The book has an interesting chapter on the severe problems associated with studies of the effects of changes in diet, and the difficulty in drawing conclusions with any confidence.  There are references to John Kellogg and and Horace Fletcher, who, in the early years of the twentieth century, were united in their contempt for animal protein.  More recently Colin Campbell relies on numerous statistical studies to support the same conclusion, especially with regard to milk proteins, as well as other animal proteins and fats.  Weston Price and Albert Howard have studied in depth the differences between traditional diets and the Western diet.  The author concludes that humans can adapt to, and thrive on, an extraordinary range of diets, but the Western diet, however defined, is not a diet to thrive on.  However, that message was lost until the late 1960s, with the rise of orgainic agriculture.
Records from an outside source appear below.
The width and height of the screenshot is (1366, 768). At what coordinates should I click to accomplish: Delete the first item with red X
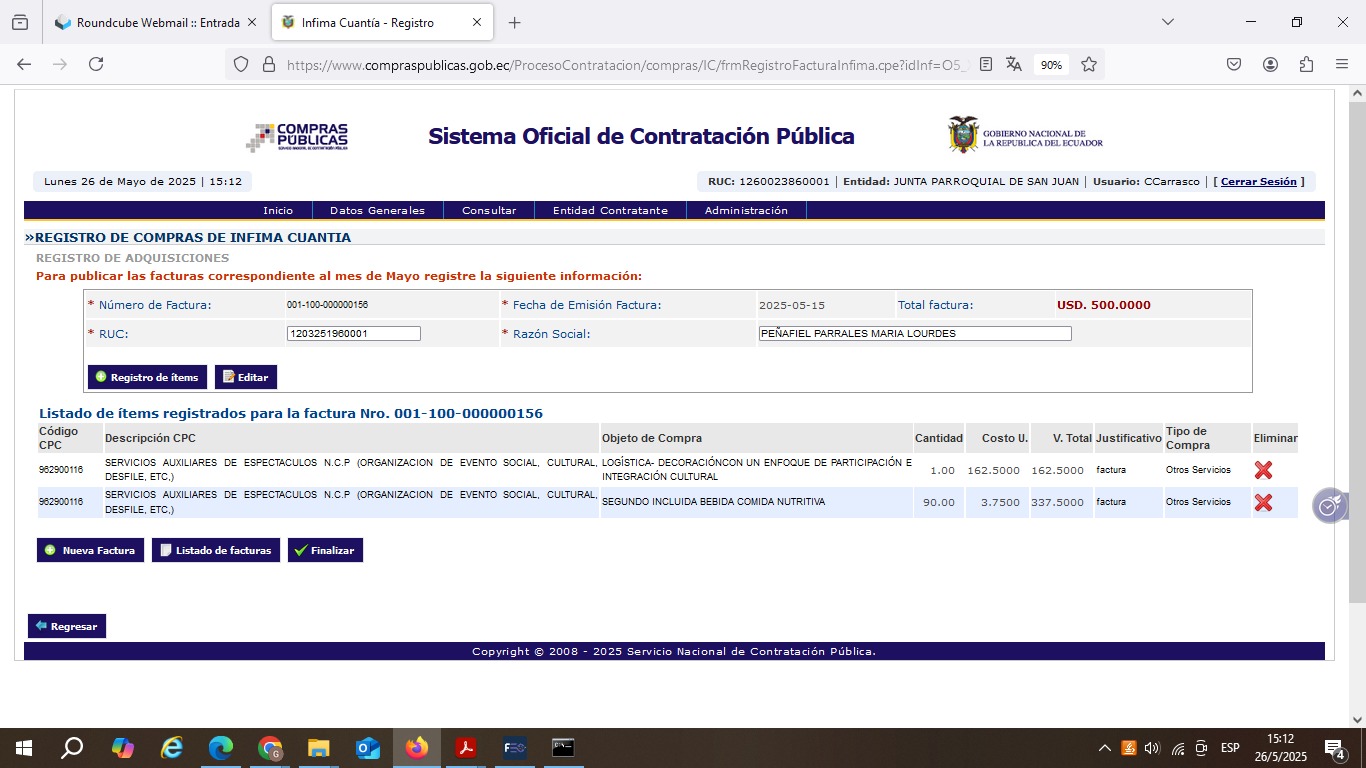[1263, 470]
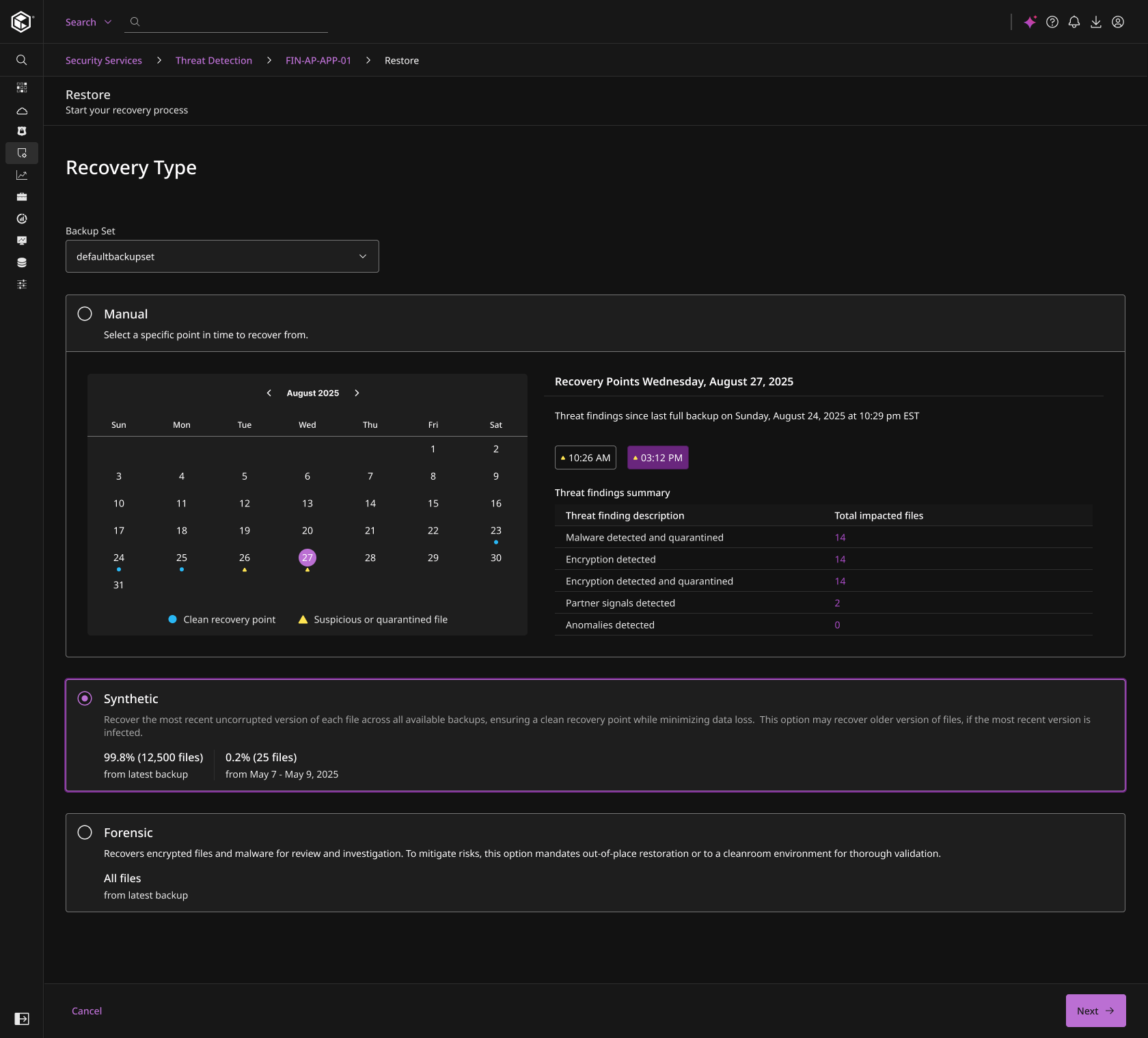The image size is (1148, 1038).
Task: Select the Manual recovery radio button
Action: [x=85, y=314]
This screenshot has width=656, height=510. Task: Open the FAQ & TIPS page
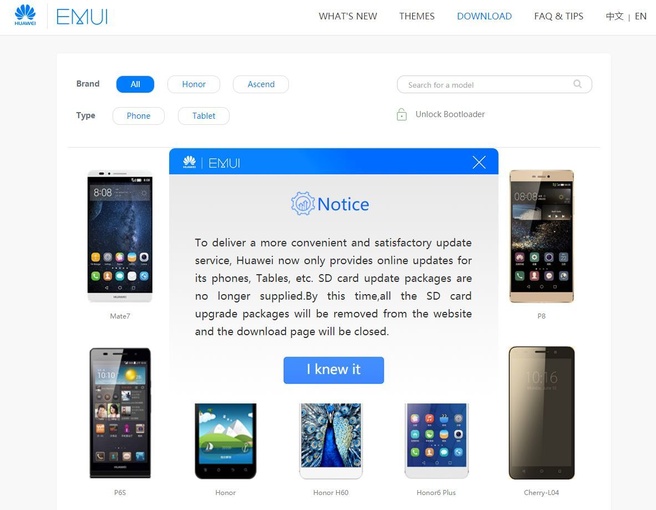559,16
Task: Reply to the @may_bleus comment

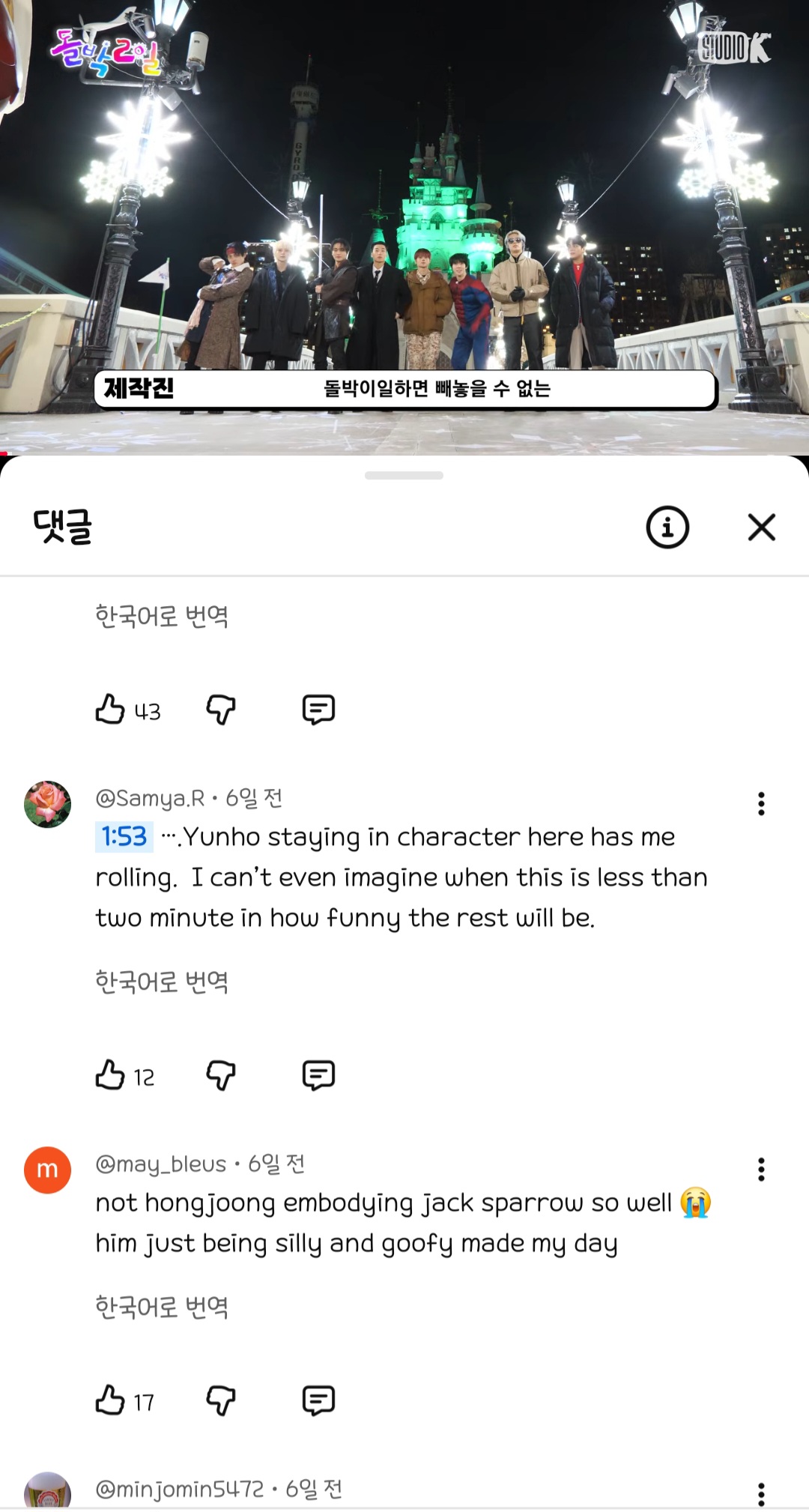Action: 318,1400
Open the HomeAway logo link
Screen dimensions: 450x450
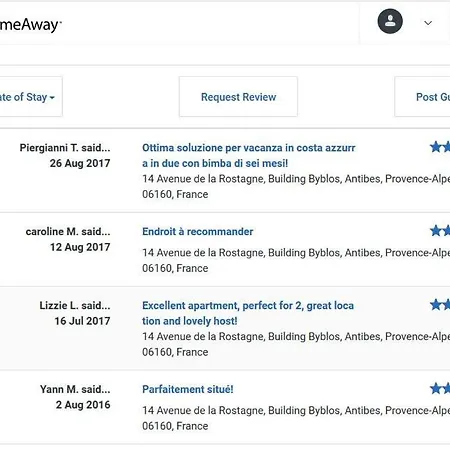[31, 25]
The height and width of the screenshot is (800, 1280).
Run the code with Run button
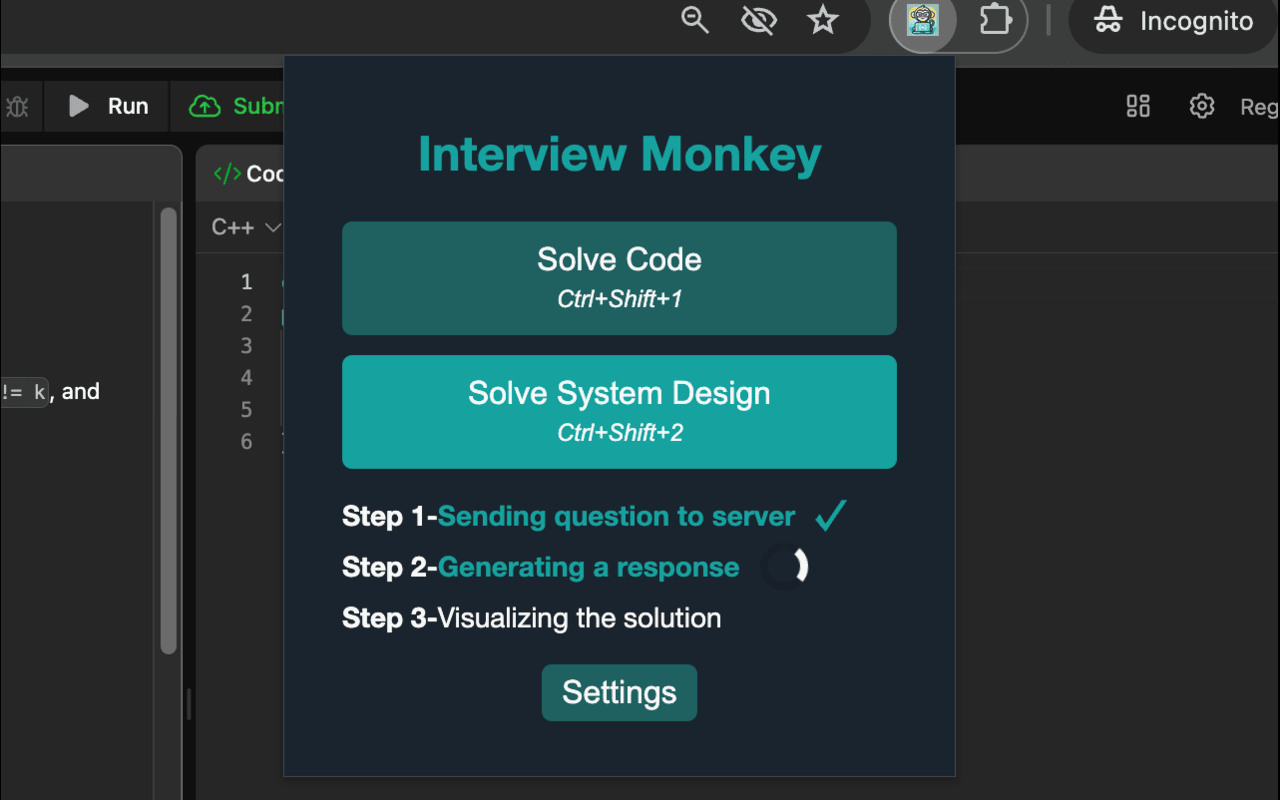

The book discusses several trends associated with the Western diet, starting with the shift from whole foods to refined foods, with the resuting reduction in fiber and nutrients.  The second trend is the shift from quality to quantity, which involves the breeding of plants and animals that sacrifice nutrients for higher yeild.  This trend results in a population that is overfed but undernourished.  Another trend is the shift from leaves to seeds.  Seed and grain products have generally less Omega-3 and nutrients, and more Omega-6, are generally more refined, with fewer nutrients, and more calories than leaves.  He characterizes Omega-3s as “fleet and flexible” and Omega-6s as “sturdy and slow”.  The book proposes that the shift from the consumption of leaves to seeds (by humans and by the animals which we eat) may almost explain all of the health problems associated with the modern diet.  The only problems known to be associated with excess Omega-3 consumption (a very rare phenomenon) is problably excess bleeding.  There may also be an effect of increased metabolism, noted for example in hummingbirds, who have a high Omega-3 ratio.  There is also the suggestion that people may prefer high Omega-6 foods when given the choice over Omega3 foods, since a reduced mtabolism leads to fewer hunger pangs.